Treatment in animals

The treatment of dirofilariosis should be guided by three basic objectives: elimination of adult forms, killing of all microfilariae, and minimization of the toxic effects of applied drugs and symptoms of pulmonary embolism resulting from the disintegration of parasites. Due to the high toxicity of drugs used in therapy, a patient should be carefully prepared for it by performing morphological and biochemical studies of blood (creatinine, urea, liver function parameters). Dogs with the caval syndrome must first undergo the surgical removal of parasites and only then begin pharmacological treatment. The first-line drug in the process of the elimination of adult forms of the parasite is melarsomine, which is administered intramuscularly at the level of lumbar vertebrae L3-L5 (avoid subcutaneous administration due to severe irritant effects on the tissue). Melarsomine cannot be used in cats [29]. The long-term therapy used for tiacetarsamide is extremely toxic; therefore, constant monitoring of the patient for 48 hours after drug administration is recommended.

Three to four weeks after killing the adult forms using melarsomine or thiaceramide treatment, the treatment aimed at eliminating the circulating peripheral blood of microfilariae can be started by orally administering ivermectin or milbemycin. Animals should be monitored during the first 24 hours of drug administration because of possible adverse reactions resulting from parasite disintegration. The protocol for treating patients with cutaneous dirofilariosis has not been fully developed yet. The research, as well as casuistic reports, indicates high effectiveness of the combination of imidacloprid and moxidectin in the spot-on formulation [16, 51].
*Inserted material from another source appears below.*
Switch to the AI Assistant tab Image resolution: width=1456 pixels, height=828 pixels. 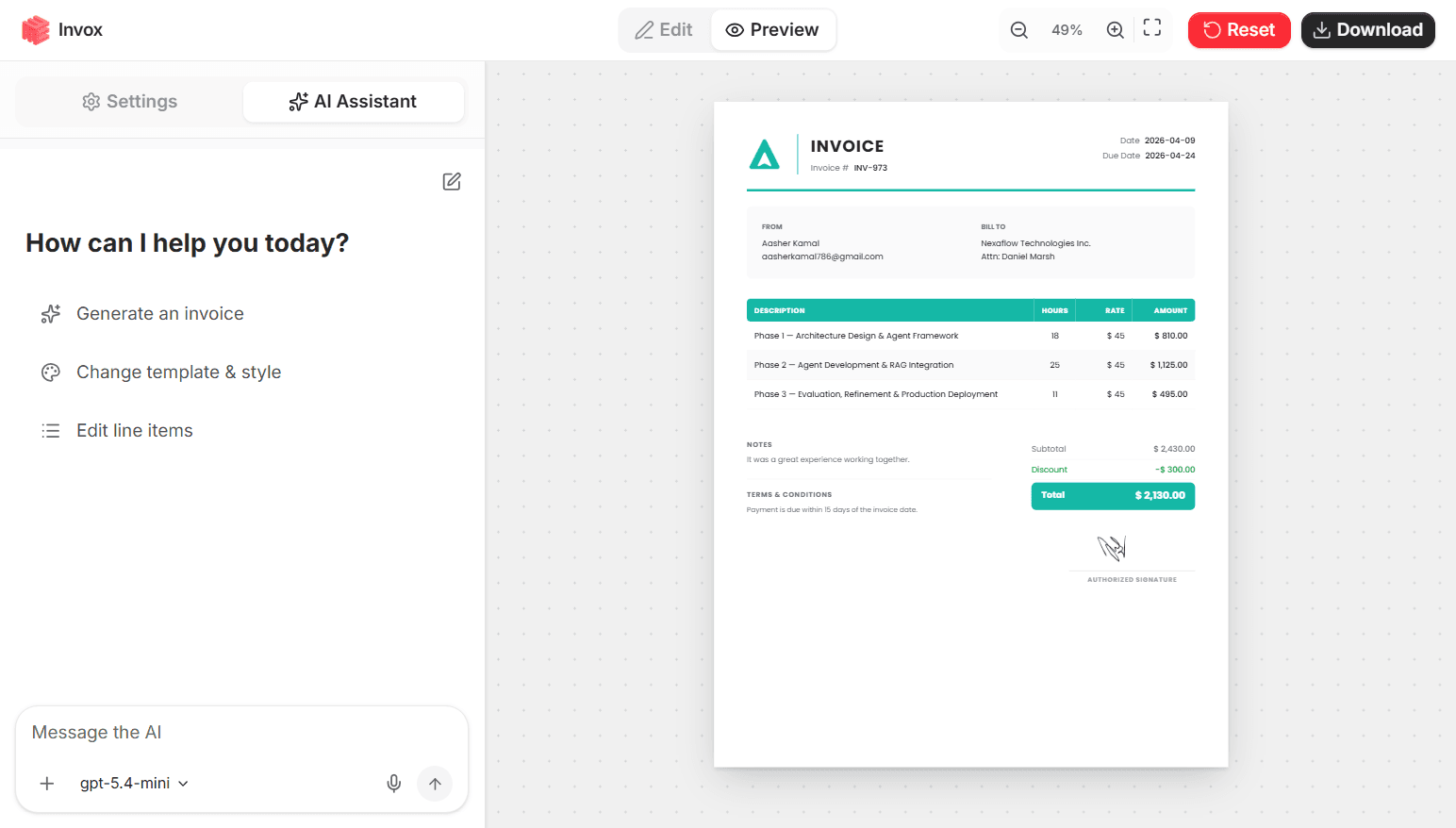354,101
Selamectin (spot-on form) has been successfully used in the treatment of subcutaneous dirofilariosis therapy, as well as in the prevention of the disease.

Emphasis should be placed on prevention, which is safe and well tolerated, as both, parasitic infection and its treatment, can carry a large number of complications.

The fact that the treatment of dirofilariosis in animals is as dangerous as the disease itself may be another strong argument for prevention, which is not only effective, but also safe. This is especially important in cases of animals traveling with their owners to southern Europe and the United States. Macrocyclic lactones, available in oral form, dermal solution and injectable solution, are used in the prevention.

The aforementioned spot-on formulation containing a combination of imidacloprid and moxidectin is effective in preventing the onset of subcutaneous dirofilariosis and microfilariosis with D. repens. Studies have shown that disposing of the specimen prior to experimental infection with L3 stage larvae completely prevented the development of adult parasites. In contrast, in 8 dogs infected, but previously unprotected, sectional studies showed the presence of 3 to 21 adult D. repens forms in subcutaneous tissue [22].

Conclusion

Dirofilariosis as a zoonotic disease is still underestimated in our country. Climate change leading to its warming is conducive to the development and survival of intermediate hosts (mosquitoes) and contributes to it becoming a real threat also to people. Dirofilariosis is detected in more and more animals by Polish veterinarians. It is important to raise awareness among both medical staff (doctors and veterinarians) and the public about the dangers both to humans and animals as well as about the various options for counteracting this disease.